→ To do: In the entries below, copy only the lines from the one that contains "Task: Click the D+ grade badge" through the last line, exactly, and omit any pictures.

→ Record excerpts:
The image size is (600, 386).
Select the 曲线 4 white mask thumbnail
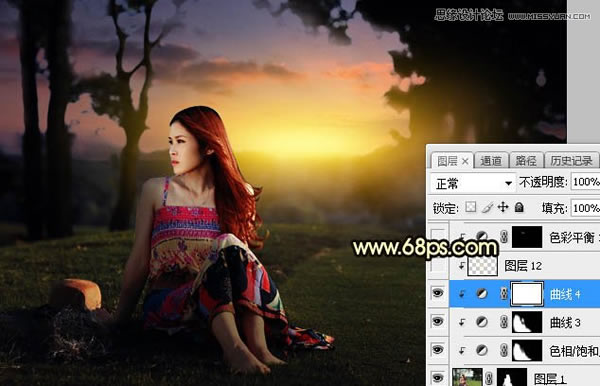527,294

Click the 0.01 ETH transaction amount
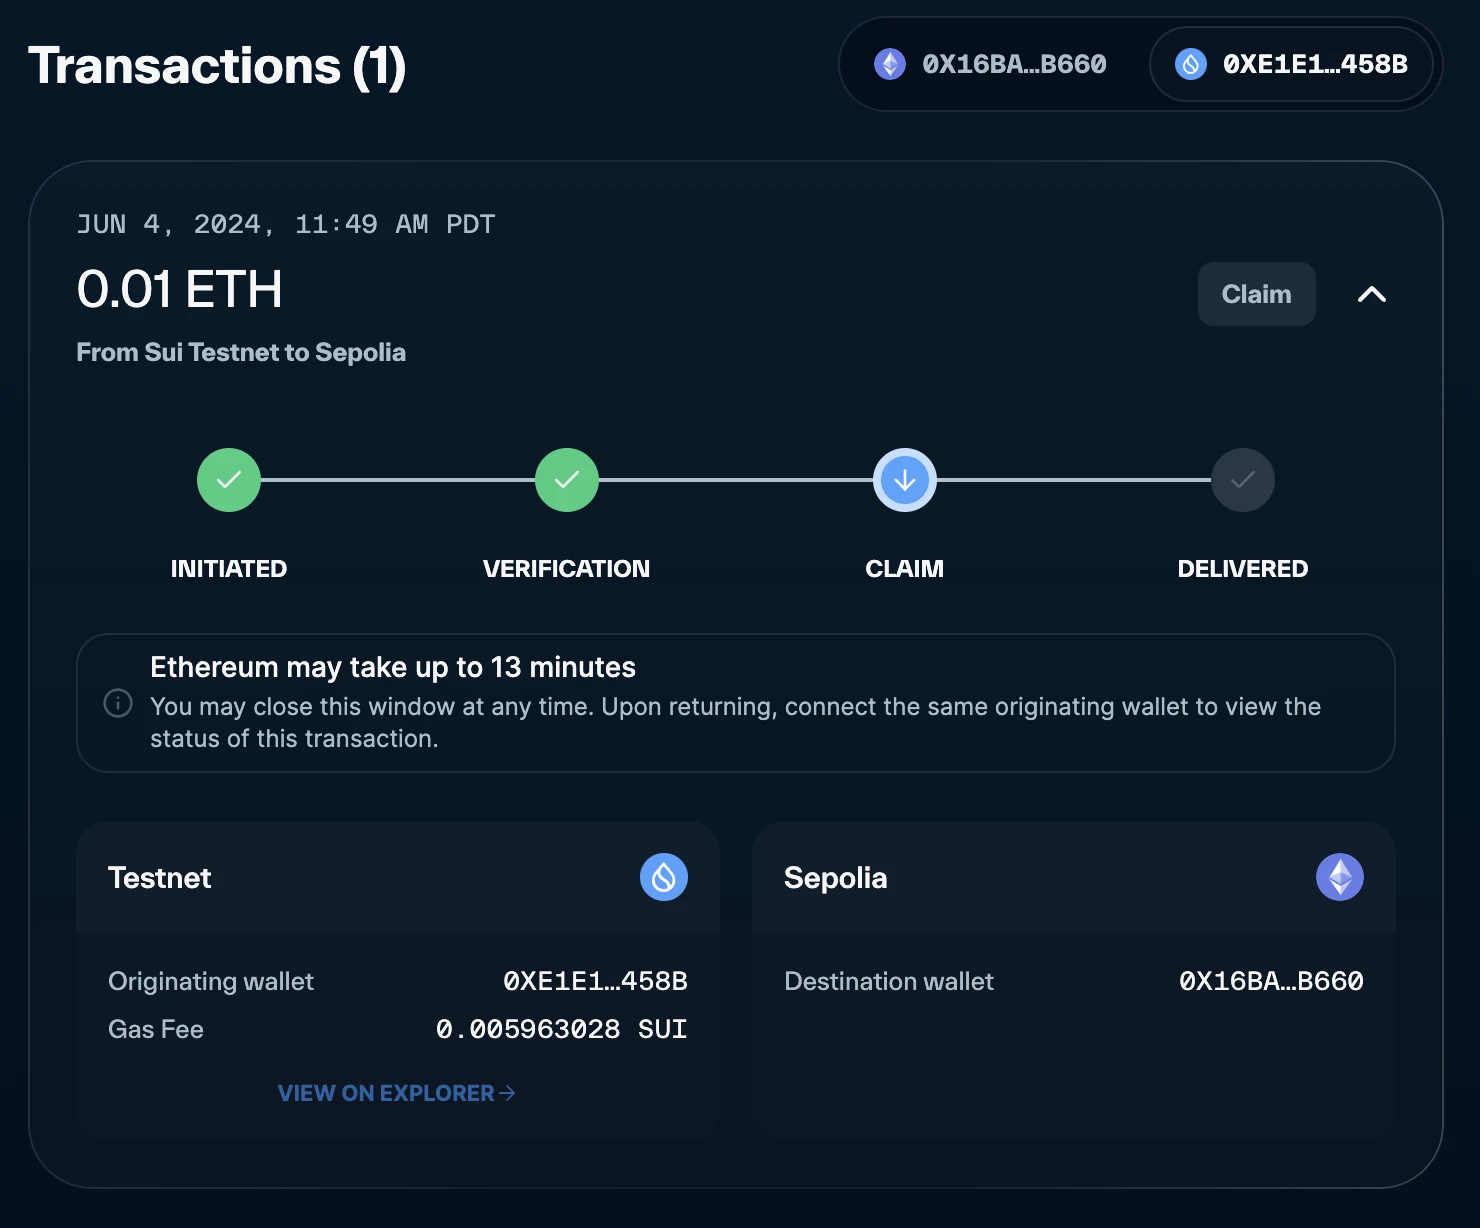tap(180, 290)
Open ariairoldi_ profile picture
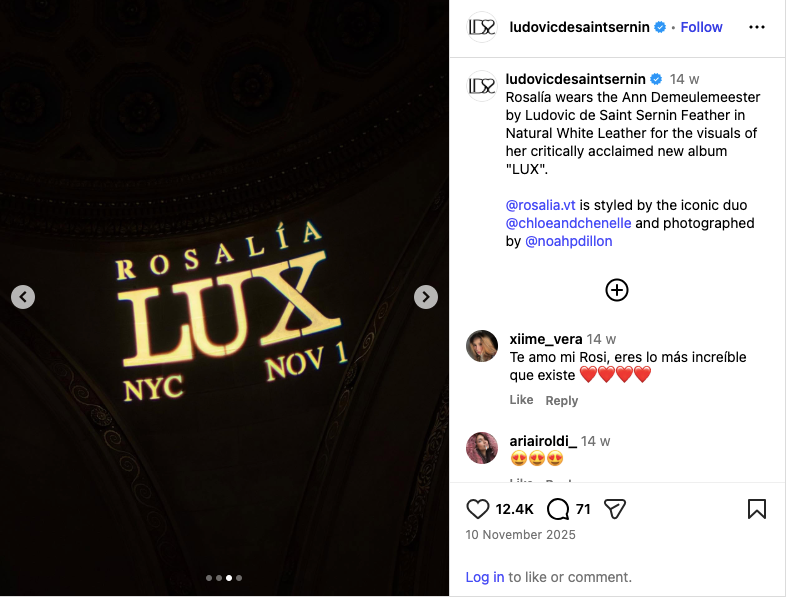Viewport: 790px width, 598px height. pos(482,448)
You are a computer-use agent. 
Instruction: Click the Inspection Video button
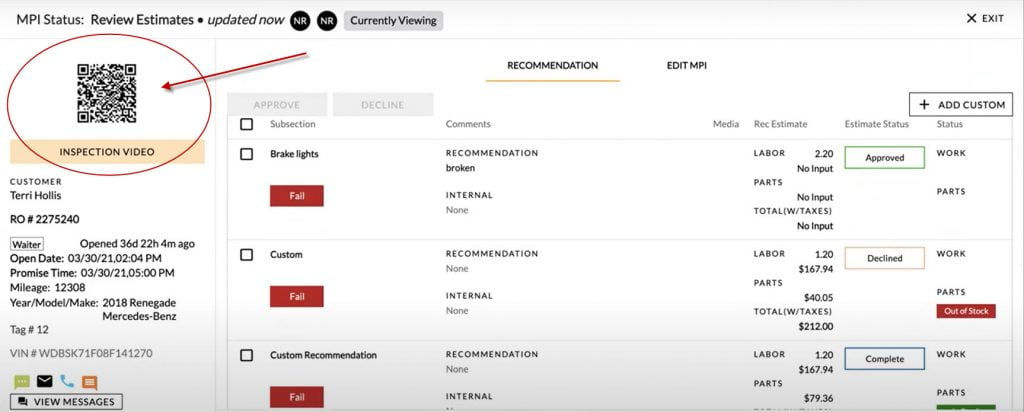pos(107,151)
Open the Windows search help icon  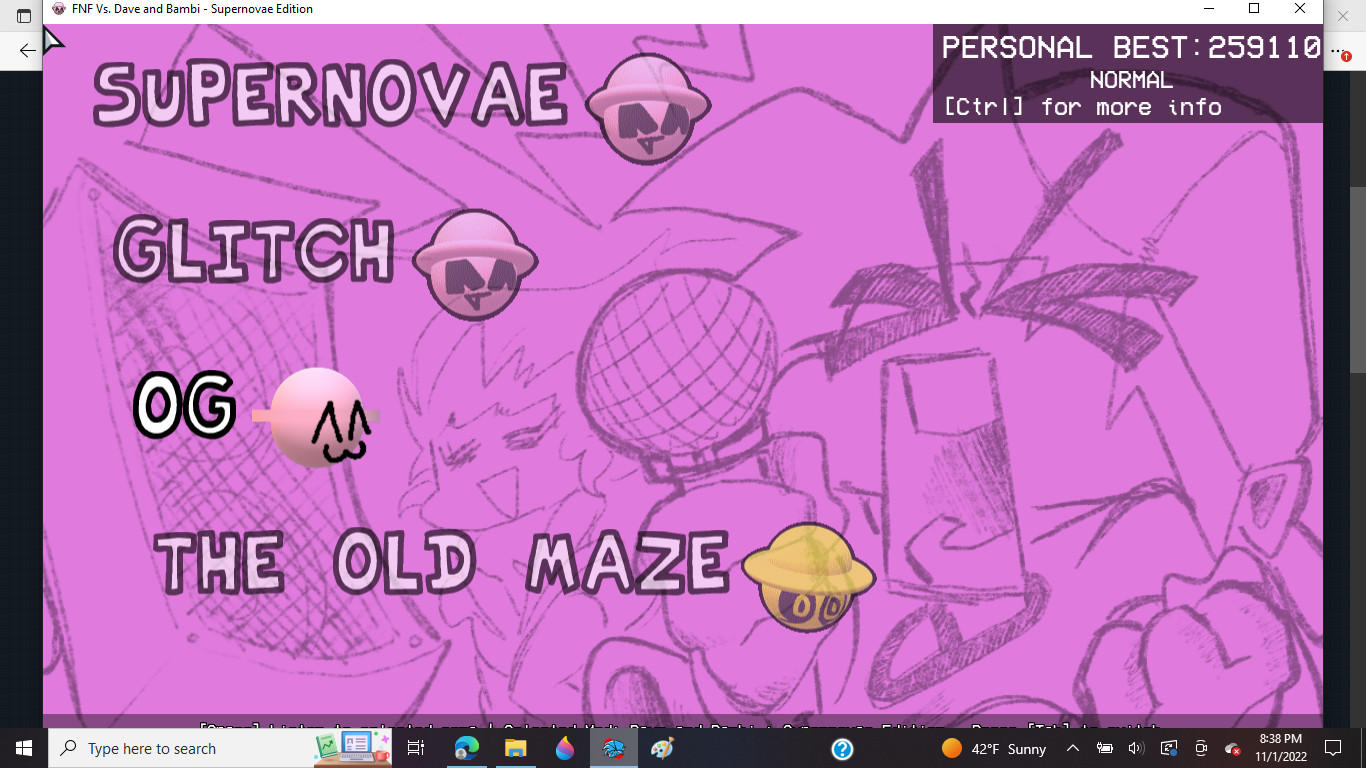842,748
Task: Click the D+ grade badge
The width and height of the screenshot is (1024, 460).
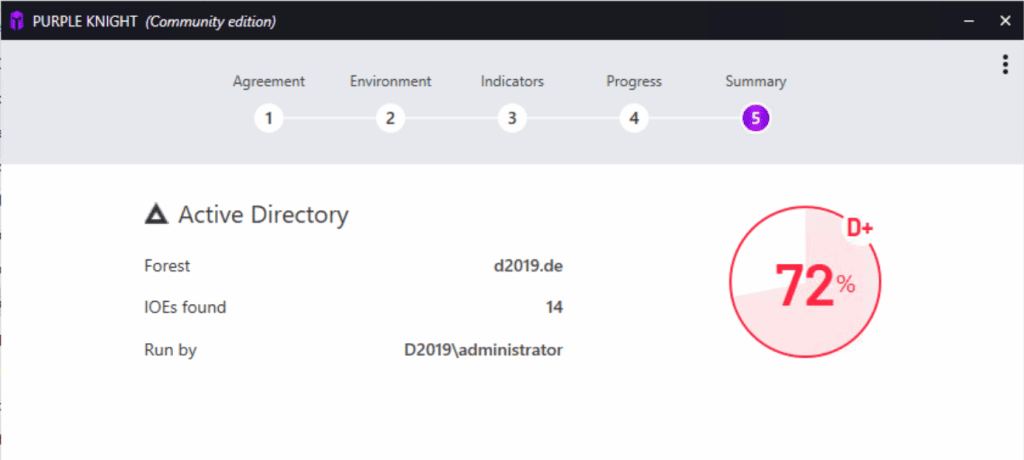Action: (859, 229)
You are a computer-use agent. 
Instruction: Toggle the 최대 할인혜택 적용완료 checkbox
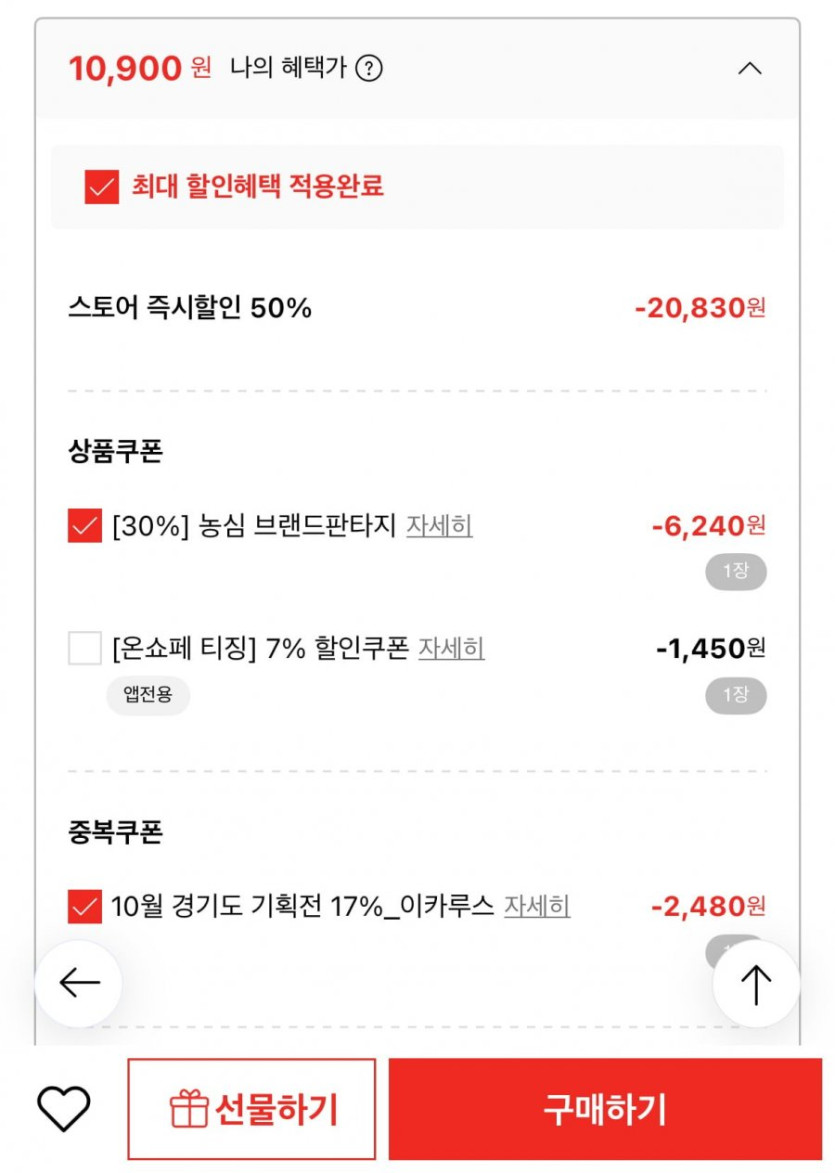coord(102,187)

→ Solution:
Task: Click the D+ grade badge
The width and height of the screenshot is (1024, 460).
Action: (859, 229)
You are a computer-use agent. 
Instruction: Toggle the 최대 할인혜택 적용완료 checkbox
coord(102,187)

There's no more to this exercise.